Total revenues generated from quantum computing services will exceed $15 billion by 2028, forecasts ABI research.
The demand for quantum computing services will be driven by some process-hungry research and development projects, as well as by the emergence of several applications, including advanced artificial intelligence algorithms, next-generation cyber security encryption, traffic routing and scheduling, protein synthesis, and/or the design of advanced chemicals and materials. These applications require a new processing paradigm that classical computers, bound by Moore’s law, cannot cope with.

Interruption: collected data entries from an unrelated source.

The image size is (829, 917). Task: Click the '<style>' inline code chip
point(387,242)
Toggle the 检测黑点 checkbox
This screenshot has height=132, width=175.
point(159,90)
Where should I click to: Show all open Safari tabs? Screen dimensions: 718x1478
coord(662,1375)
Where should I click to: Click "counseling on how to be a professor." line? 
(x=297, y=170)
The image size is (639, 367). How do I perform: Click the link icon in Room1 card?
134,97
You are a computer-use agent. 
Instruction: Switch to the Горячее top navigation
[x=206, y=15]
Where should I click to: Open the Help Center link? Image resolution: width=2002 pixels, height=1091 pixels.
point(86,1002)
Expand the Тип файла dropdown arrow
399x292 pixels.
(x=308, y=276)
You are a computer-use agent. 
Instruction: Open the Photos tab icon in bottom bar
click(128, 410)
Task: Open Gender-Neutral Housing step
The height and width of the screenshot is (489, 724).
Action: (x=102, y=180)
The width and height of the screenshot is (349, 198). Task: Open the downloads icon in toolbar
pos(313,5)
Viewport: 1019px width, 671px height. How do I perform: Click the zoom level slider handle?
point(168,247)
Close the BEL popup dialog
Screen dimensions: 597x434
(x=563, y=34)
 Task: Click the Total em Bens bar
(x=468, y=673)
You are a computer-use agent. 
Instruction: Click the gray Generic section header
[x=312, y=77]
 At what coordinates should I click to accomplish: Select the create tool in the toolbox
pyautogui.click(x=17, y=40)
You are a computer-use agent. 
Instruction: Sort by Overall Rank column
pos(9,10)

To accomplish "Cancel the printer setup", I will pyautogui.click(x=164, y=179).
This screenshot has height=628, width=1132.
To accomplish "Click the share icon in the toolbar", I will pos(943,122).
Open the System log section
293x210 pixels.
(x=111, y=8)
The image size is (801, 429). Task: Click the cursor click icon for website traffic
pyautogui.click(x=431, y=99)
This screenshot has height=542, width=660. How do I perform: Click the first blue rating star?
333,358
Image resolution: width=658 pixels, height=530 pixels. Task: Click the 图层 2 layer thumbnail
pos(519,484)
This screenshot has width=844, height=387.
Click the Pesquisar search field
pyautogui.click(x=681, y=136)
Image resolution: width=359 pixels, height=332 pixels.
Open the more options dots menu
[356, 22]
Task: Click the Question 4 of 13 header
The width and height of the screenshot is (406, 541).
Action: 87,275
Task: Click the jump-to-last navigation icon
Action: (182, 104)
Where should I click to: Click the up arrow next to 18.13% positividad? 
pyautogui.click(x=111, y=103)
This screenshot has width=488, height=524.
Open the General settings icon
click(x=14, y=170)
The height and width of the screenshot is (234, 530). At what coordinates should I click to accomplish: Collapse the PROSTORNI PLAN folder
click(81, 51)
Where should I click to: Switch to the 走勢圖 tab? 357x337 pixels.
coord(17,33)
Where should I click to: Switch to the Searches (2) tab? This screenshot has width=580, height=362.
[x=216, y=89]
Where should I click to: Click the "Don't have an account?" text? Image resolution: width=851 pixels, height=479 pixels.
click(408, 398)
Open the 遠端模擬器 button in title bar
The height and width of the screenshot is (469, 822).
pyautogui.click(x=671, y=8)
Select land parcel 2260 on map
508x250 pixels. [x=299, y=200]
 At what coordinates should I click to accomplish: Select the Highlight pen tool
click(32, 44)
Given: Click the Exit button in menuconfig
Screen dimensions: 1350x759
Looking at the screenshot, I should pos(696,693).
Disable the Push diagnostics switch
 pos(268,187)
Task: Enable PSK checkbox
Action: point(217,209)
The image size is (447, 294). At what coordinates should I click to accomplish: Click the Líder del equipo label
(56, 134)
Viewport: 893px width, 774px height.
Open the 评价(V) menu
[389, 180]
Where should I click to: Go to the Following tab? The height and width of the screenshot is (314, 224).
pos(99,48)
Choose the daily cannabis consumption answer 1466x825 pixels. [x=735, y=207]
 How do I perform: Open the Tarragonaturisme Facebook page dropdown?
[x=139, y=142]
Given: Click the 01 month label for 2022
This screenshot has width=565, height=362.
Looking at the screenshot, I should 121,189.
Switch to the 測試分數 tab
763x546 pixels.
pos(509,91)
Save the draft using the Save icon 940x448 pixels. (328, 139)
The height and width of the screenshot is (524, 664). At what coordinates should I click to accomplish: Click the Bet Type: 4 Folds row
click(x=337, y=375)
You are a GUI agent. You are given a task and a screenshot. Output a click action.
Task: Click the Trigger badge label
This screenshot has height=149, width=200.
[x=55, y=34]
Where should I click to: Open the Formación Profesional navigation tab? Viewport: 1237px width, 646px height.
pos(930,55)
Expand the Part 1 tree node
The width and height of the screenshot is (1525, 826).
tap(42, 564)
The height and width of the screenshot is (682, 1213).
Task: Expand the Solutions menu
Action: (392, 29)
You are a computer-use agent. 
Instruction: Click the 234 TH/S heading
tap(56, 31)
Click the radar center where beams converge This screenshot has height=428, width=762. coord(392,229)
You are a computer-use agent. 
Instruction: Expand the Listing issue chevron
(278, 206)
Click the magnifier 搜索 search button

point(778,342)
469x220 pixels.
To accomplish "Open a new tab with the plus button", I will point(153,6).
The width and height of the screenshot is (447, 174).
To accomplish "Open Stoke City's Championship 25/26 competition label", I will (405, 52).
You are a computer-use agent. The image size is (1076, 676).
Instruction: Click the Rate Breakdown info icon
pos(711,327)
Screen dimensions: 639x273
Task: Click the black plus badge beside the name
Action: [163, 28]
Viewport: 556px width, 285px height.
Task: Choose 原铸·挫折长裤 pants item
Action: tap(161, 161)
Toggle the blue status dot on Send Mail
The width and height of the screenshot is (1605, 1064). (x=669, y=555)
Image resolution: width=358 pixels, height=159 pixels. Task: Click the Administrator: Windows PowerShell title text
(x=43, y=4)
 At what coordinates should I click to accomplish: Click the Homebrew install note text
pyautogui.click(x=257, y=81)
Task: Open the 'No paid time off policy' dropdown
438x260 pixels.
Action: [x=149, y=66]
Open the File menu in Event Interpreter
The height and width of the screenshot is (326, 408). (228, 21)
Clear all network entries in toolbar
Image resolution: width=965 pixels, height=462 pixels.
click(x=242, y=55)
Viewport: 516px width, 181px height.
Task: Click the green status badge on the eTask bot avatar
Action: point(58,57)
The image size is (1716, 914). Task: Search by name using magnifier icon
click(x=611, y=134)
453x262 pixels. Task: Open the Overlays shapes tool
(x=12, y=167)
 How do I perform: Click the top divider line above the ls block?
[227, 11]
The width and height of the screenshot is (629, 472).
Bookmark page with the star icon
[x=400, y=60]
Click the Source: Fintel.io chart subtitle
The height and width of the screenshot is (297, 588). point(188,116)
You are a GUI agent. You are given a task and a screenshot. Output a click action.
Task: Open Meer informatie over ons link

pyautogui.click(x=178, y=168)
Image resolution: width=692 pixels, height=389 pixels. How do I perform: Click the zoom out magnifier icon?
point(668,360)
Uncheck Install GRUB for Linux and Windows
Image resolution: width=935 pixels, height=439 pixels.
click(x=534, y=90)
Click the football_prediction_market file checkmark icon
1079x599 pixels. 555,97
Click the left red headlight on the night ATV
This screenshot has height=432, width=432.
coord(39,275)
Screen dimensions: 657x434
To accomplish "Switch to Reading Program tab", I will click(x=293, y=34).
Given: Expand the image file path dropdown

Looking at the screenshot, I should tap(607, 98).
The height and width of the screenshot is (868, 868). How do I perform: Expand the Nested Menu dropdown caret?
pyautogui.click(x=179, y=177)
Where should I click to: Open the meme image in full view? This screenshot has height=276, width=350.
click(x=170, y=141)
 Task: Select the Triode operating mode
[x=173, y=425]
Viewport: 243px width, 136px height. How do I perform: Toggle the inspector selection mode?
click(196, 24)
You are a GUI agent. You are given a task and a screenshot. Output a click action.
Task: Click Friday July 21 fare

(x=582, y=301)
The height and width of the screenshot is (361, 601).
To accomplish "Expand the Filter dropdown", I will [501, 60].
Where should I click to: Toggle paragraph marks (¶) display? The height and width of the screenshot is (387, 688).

However, one should not expect quantum computers to displace their classical counterparts anytime soon – unlike classical computers based on sequential processing principles, quantum computers leverage their strengths from two fundamental characteristics inspired from quantum physics, namely entanglement and superposition, which make them super powerful for undertaking certain tasks, notably inter-correlated events that need to be executed in parallel, says Lian Jye Su, principal analyst at ABI Research.
“Classical computing is not dead, even in the post-Moore’s law era,” said Su. “These machines will remain the ultimate processing power for executing traditional tasks such as text, video, speech processing, and signal processing, but will be potentially challenged by quantum machines when it comes executing algorithms that require massive parallel processing.”
Quantum computing is, however, still in its embryonic stage of development and is not ready for large-scale commercial deployment anytime in the near to mid-term. Scalability, technology stability, reliability, and cost efficiency are the major factors the industry should address before seeing quantum computers moving beyond lab projects or very restricted and constrained commercial deployment.
The attempts to create quantum computers that are stable and have low error rate require heavy investment in infrastructure, software development, and human expertise. Operation is currently performed under extreme low-temperature, high magnetic field, and in a vacuum or sterile environment, making the technology extremely difficult to scale and expensive to operate. It is therefore not surprising that quantum computing is unlikely to achieve the distribution level of classical computers anytime within the next ten years. The technology will remain concentrated in the cloud domain for many years to come, ABI says.
D-Wave Systems, IBM, and Rigetti Computing are a few of the vendors that have commercial quantum computing systems. Based on adiabatic quantum computation, D-Wave System’s quantum computer has been sold to government agencies, aerospace, and cybersecurity vendors. However, this type of system is constrained in terms of computational capabilities as compared to the rest of its counterparts. IBM, Rigetti Computing and other cloud computing giants such as Alibaba, Google, Intel, and Microsoft are opting for a quantum computing system based on the quantum gate model.
“While the industry explores various hardware implementation methods by exploiting different quantum physics phenomena, they all face the harsh reality of trade-offs, having to find the right balance between maintaining long coherence time, reducing error rates, minimizing cost, and developing scalable products,” said Su.
Therefore, excessive cost and extremely restrictive physical implementation will limit quantum computing technology to government, public, and military agencies as well as major enterprises and cloud computing giants. The technology will be made available to the public via an as-a-service business model.
“The future of cloud computing will increasingly rely on parallelism as new types of sophisticated applications and algorithms emerge,” Su said. “These algorithms will need more than Moore’s law for their execution and the industry will need to deploy more efforts to accelerate the development of quantum computers as alternatives to their classical computer counterparts.”